── Entries provided ──

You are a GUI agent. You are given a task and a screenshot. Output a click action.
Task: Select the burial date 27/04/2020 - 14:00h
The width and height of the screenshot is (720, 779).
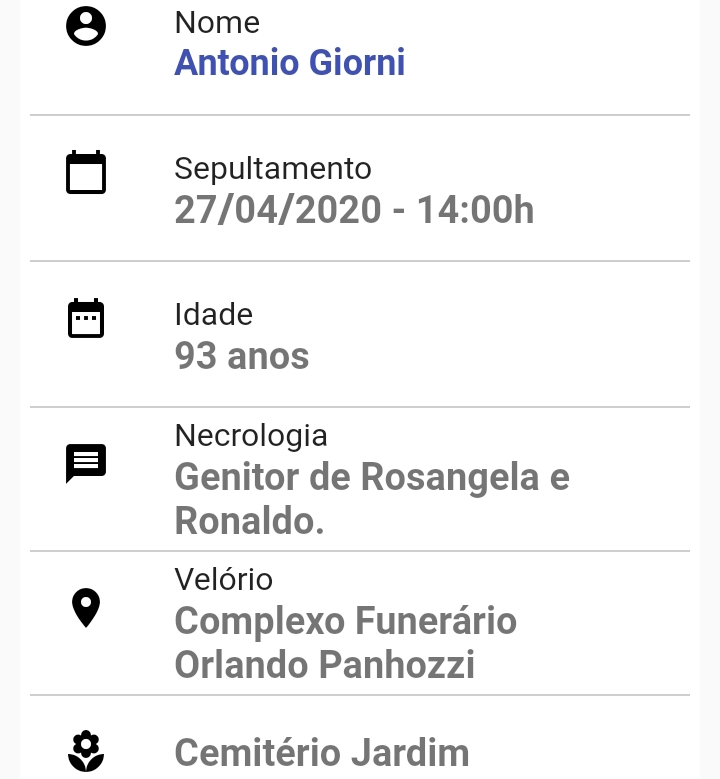pyautogui.click(x=354, y=210)
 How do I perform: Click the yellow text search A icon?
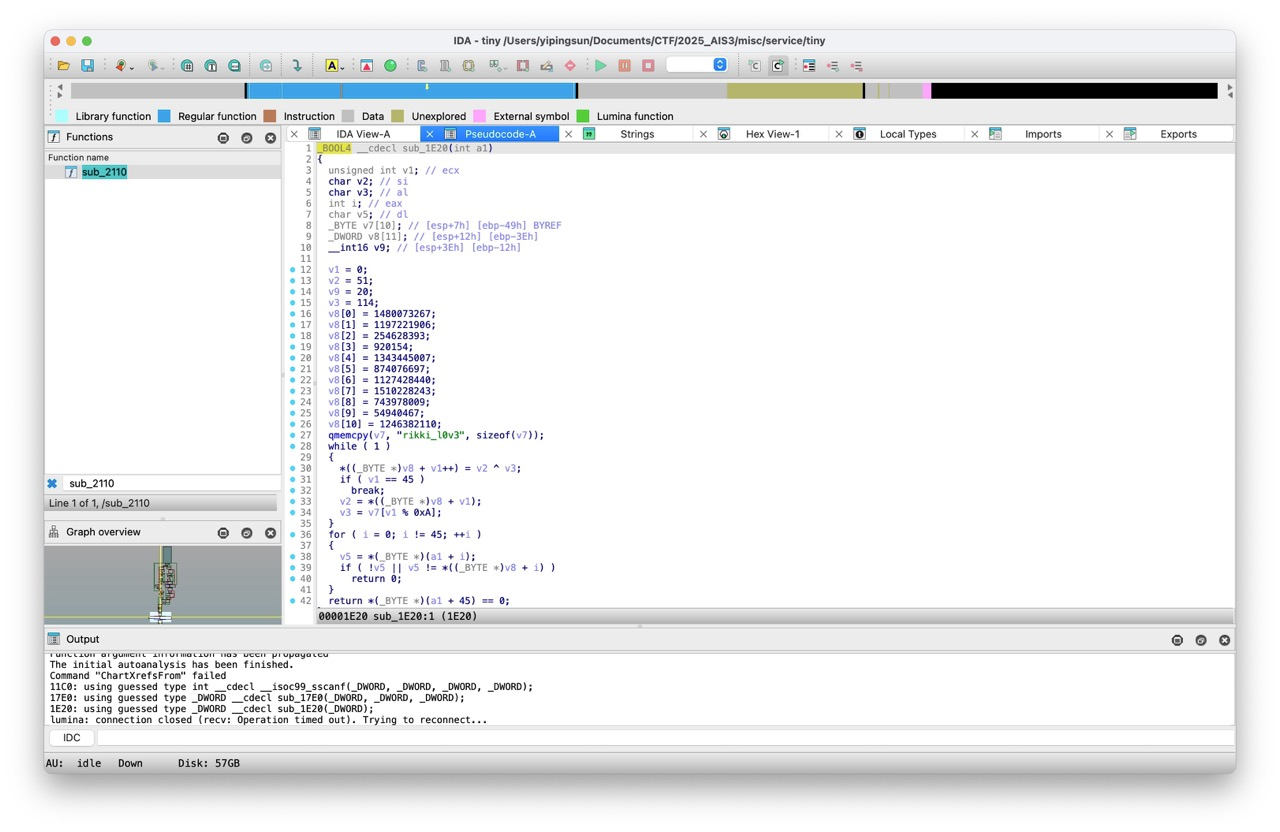pyautogui.click(x=331, y=66)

───

Goal of the exercise. Every record above should come back exactly, but without its pictures.

Exercise answer.
You are a GUI agent. You are given a task and a screenshot. Output a click action.
Task: Select the burial date 27/04/2020 - 14:00h
The width and height of the screenshot is (720, 779).
pyautogui.click(x=354, y=210)
 How do I perform: Click the yellow text search A icon?
pyautogui.click(x=331, y=66)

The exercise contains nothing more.